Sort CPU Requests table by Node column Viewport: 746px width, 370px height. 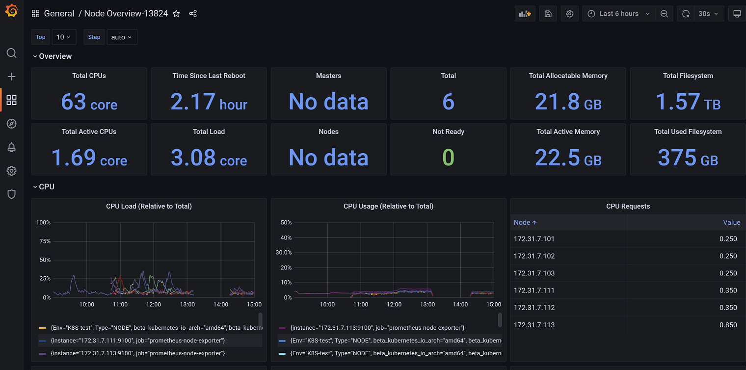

++++

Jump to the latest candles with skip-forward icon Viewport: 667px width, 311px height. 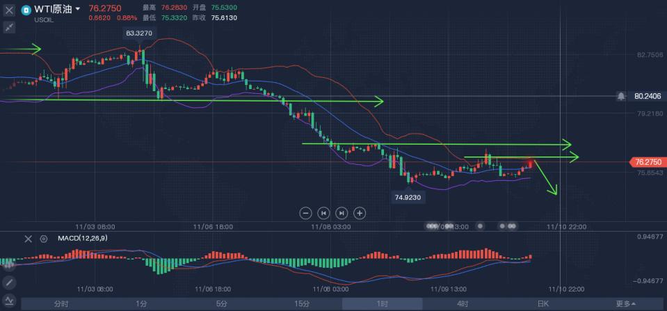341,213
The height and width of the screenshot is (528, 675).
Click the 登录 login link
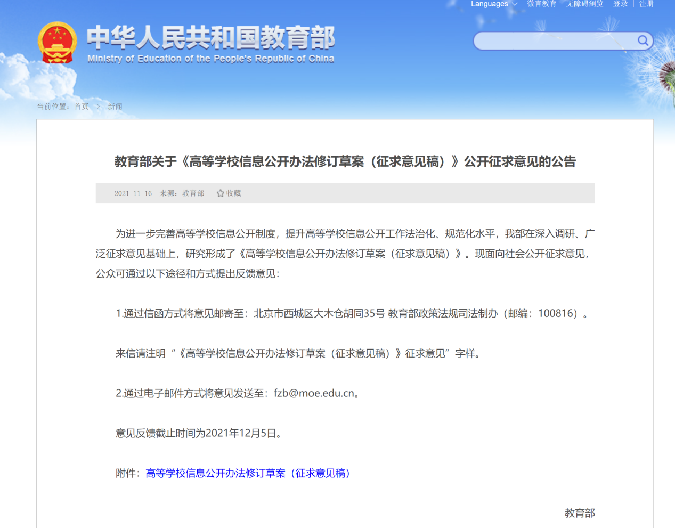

++++

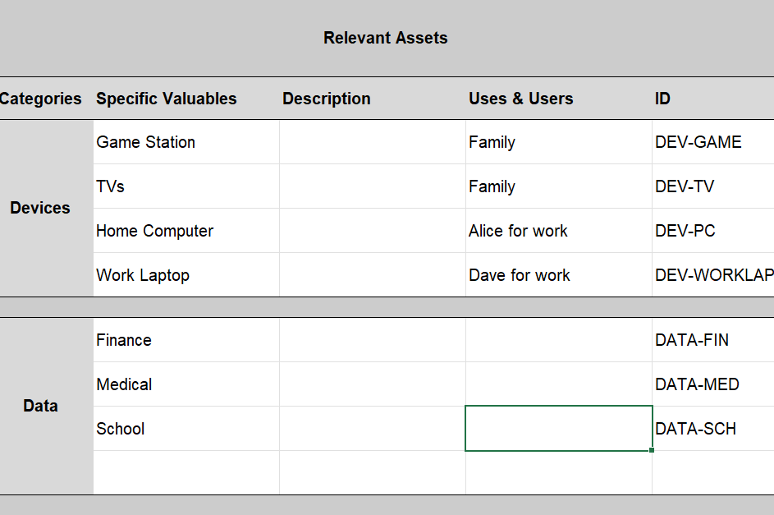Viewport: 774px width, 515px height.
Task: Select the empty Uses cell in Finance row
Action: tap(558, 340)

++++

> **WORK TO COMPLETE**
Please give back exactly the lines of this listing beginning at the line with "The height and" and ending with the line with "Click the 登录 login link", both included, and nothing else.

> **RESPONSE TO THE EXERCISE**
The height and width of the screenshot is (528, 675).
Click the 登录 login link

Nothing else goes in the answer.